航空学报 > 2021, Vol. 42 Issue (9): 224646-224646   doi: 10.7527/S1000-6893.2020.24646

扑翼飞行器动力系统建模方法

年鹏1, 宋笔锋1, 宣建林1,2, 王思琦1   

  1. 1. 西北工业大学 航空学院, 西安 710072;
    2. 西北工业大学 长三角研究院, 太仓 215400
  • 收稿日期:2020-08-17 修回日期:2020-09-15 发布日期:2020-10-10
  • 通讯作者: 宣建林 E-mail:xuan@nwpu.edu.cn
  • 基金资助:
    科技部重点研发计划(2017YFB1300102);国家自然科学基金(11872314,U1613227)

Modeling method for propulsion system of flapping wing vehicles

NIAN Peng1, SONG Bifeng1, XUAN Jianlin1,2, WANG Siqi1   

  1. 1. School of Aeronautics, Northwestern Polytechnical University, Xi'an 710072, China;
    2. Yangtze River Delta Research Institute, Northwestern Polytechnical University, Taicang 215400, China
  • Received:2020-08-17 Revised:2020-09-15 Published:2020-10-10
  • Supported by:
    National Key Research and Development Program of China (2017YFB1300102); National Natural Science Foundation of China (11872314, U1613227)

摘要: 为快速评估扑翼飞行器的航时,便于针对不同扑动翼进行动力系统设计与优化,逐步减少实物验证与试飞,加快扑翼飞行器的研制,基于实验数据参数辨识的方法建立了包含直流无刷电机、电调(ESC)、锂电池和扑动机构等扑翼飞行器动力系统组件的动态模型,其中电机模型相对误差小于10%,锂电池动态模型相对误差小于6%;提出了一种基于风洞试验气动数据和功率数据的扑动轴瞬时气动载荷半经验高精度建模方法,解决了气动载荷测量较为困难的问题,模型确定系数大于0.89;集成以上模型后的扑翼飞行器仿真系统还包含扑动翼周期平均气动模型、平尾气动模型和纵向控制模型,确保仿真在动态配平状态下进行,可进行全任务剖面航时仿真,航时仿真与实际试飞结果相比误差小于3%。集成的扑翼飞行器仿真系统采用模块化建模思想,各模型参数独立可调,能进一步应用于扑翼飞行器多学科优化等研究。

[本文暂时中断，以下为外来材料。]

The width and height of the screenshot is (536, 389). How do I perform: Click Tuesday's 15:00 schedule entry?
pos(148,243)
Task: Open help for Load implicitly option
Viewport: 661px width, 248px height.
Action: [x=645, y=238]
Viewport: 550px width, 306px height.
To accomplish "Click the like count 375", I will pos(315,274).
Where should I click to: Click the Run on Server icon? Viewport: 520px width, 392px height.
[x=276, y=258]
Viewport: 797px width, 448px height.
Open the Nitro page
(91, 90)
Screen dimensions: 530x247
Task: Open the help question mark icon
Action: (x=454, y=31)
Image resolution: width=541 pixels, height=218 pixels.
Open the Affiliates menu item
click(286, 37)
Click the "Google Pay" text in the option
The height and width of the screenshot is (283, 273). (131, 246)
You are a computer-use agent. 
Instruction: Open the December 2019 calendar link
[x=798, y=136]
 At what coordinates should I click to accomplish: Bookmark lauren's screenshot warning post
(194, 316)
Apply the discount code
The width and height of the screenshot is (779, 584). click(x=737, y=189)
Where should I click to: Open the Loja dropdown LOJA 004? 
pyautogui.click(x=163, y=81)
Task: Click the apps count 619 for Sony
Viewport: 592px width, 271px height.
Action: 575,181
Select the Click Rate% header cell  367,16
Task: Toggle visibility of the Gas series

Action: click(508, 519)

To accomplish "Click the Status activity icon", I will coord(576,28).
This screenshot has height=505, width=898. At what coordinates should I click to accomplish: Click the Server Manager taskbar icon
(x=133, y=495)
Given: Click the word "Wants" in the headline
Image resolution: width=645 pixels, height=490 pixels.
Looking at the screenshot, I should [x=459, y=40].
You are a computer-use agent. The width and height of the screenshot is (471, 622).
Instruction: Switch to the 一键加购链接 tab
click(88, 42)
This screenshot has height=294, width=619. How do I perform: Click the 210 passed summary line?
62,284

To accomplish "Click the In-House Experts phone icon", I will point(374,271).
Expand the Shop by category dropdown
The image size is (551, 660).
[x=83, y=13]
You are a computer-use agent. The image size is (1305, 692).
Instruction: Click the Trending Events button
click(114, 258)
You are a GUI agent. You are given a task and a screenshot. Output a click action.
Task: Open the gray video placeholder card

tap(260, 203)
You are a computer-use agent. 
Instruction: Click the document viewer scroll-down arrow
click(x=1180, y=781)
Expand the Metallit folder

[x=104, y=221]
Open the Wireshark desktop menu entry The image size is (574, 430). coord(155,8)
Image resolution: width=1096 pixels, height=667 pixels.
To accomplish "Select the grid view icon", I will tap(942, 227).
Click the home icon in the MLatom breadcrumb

关键词: 扑翼飞行器, 动力系统建模, 扑动翼建模, 仿真系统, 航时仿真

Abstract: Based on the experimental data parameter identification method, dynamic models of the propulsion system components of flapping wing vehicles, including brushless DC motors, Electronic Speed Controller (ESC), lithium batteries and the flapping mechanism, are established to rapidly evaluate the endurance of the flapping wing air vehicle, facilitate the design and optimization of the propulsion system for different flapping wings, gradually reduce physical verification and test flights, and speed up the development of the flapping wing air vehicle. Among these models, the relative error of the motor model is smaller than 10% and that of the lithium battery dynamic model smaller than 6%. A semi-empirical high-precision modeling method for the instantaneous aerodynamic load of the flapping shaft is proposed based on the aerodynamic data and power data of the wind tunnel experimental data, solving the aerodynamic load measurement problem with the coefficient of determination larger than 0.89. The flapping wing vehicle simulation system, which integrates the above models, also includes a cycle-averaged aerodynamic model of the flapping wing, an aerodynamic model of the horizontal tail and a longitudinal control model to ensure that the simulation was conducted in a trim state. This system can be used for full mission profile endurance simulation, with the error between endurance simulation and the test flight results smaller than 3%. Adopting the modular method, the integrated flapping wing air vehicle simulation system enables independent adjustment of the parameters in each model, providing further application to the research on multi-disciplinary optimization of the flapping wing air vehicle.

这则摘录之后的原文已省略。